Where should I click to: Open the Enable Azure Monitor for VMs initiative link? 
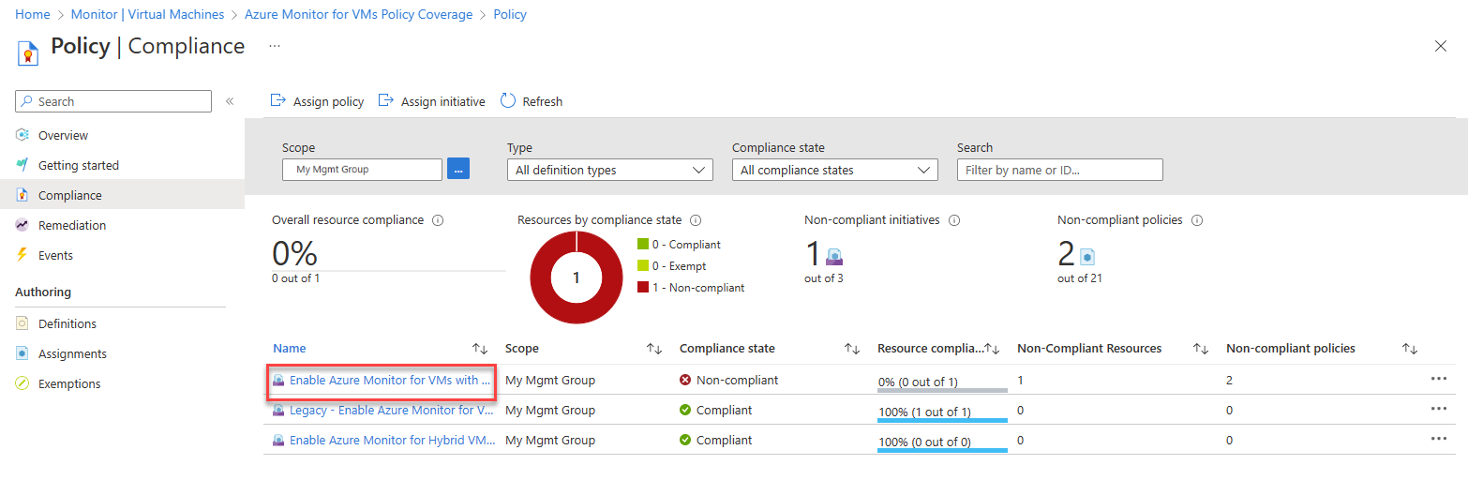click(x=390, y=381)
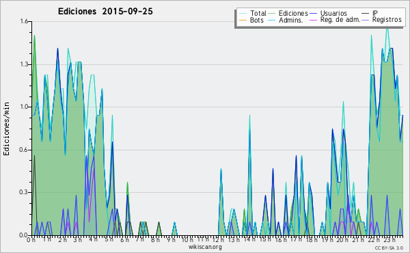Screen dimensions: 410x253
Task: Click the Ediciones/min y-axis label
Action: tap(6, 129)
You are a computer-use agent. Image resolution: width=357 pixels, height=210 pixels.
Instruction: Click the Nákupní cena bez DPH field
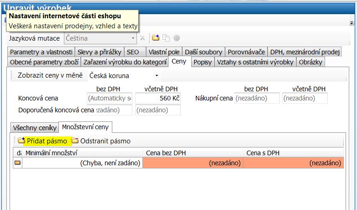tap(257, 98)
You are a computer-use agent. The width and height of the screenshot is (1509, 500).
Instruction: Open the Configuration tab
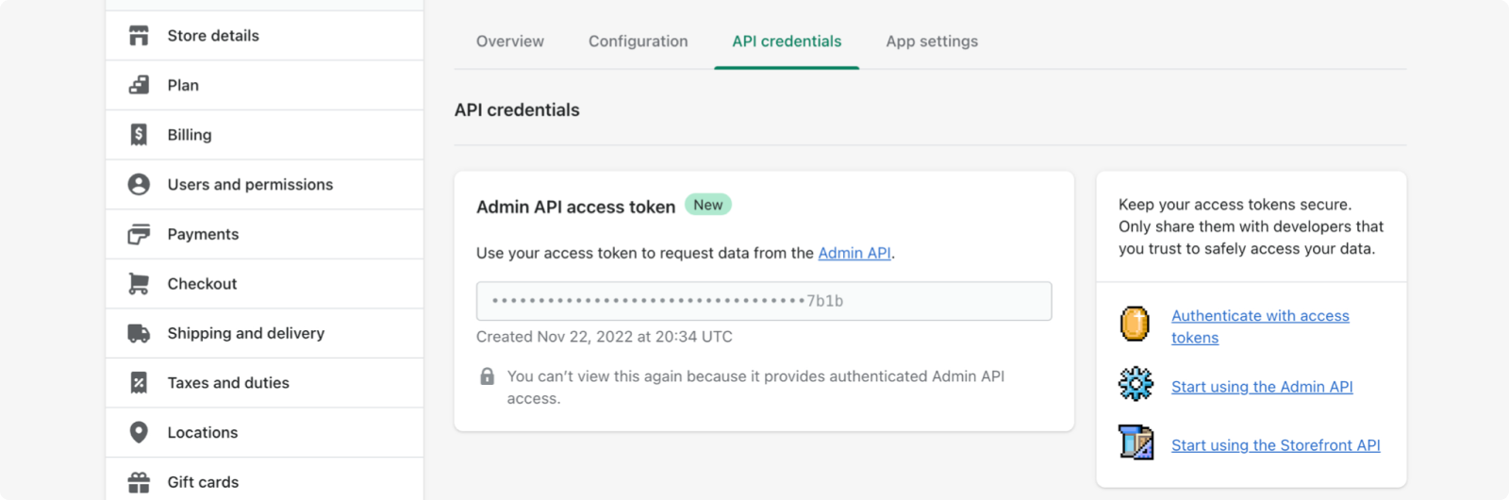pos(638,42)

Description of the task: Retype the line containing "You are a computer-use agent. The" and all lines after it to the end of the material, exactly as written, leaving out any pictures.

Response area:
You are a computer-use agent. The width and height of the screenshot is (1509, 500).
Instruction: Open the Configuration tab
pos(638,42)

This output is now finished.